Is Distributed Trustworthiness Soup Yet?

ACM News Service: T-Engine – Japan’s Ubiquitous Computing Architecture Is Ready for Prime Time.  Out of Japan’s T-Engine Forum arrives a scaled hardware/software platform for ubiquitous computing.  T-Engines scale from standard (phone and PIM sized) through Micro (home appliances) to Nano (small electronics) to Pico (valves, switches, maybe smart RFIDs).

The promises of the standardized and licensed family include software resource distribution and tamper-proof network security.  The T-Kernel operating system is a carefully standardized and normalized derivative of ITRON, a real-time embedded-system OS in turn based on the TRON Project (including eTRON security, based on a secure digital-entity and identity scheme).  Although there is reference to an open-source T-Kernel, the license for the source code is compatible with neither the GPL nor the broader Open Source Definition.

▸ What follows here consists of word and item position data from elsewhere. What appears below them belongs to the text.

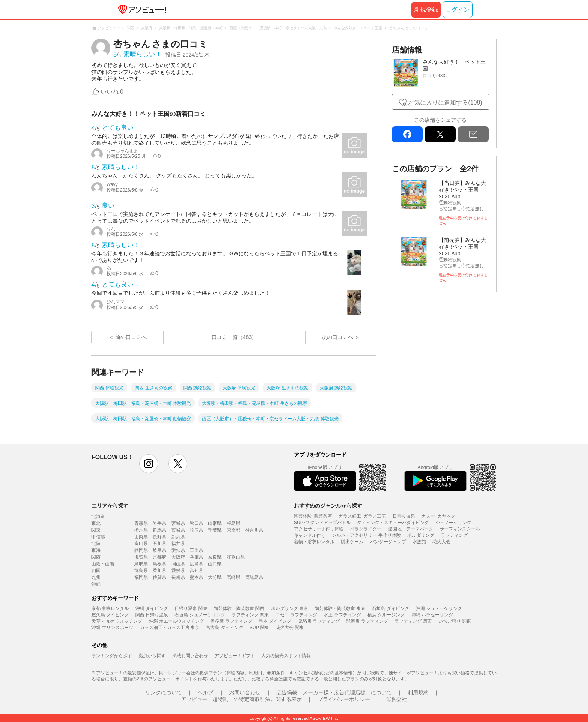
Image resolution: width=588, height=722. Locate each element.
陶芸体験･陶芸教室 (313, 516)
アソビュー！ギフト (235, 656)
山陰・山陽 (103, 564)
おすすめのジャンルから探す (328, 506)
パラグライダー (366, 529)
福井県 (178, 544)
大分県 (215, 577)
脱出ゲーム (352, 542)
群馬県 (159, 530)
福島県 (234, 523)
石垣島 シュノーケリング (200, 615)
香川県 (159, 571)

Redistribution is seriously constrained in favor of preserving code reusability atop T-Kernel implementations.

What caught my eye in the blurb is the reliance on ucode, a tagging system that appears to rely on a centralized database system of the Ubiquitous ID (UID) Center and Ubiquitous Communicator functions.  There are documents on uID and its relationship with eTRON worthy of exploring further.  I tend to seek decentralized distributed systems, such as P2P overlays, that provide some degree of secure entity identification.  I am not sure this model fits, though it certainly works with product identification in the manner of RFID tagging.

Jan Krikke’s June 2005 IEEE Pervasive Computing article on the subject is available on-line as a downloadable PDF [one that seems to crash Acrobat on my computer].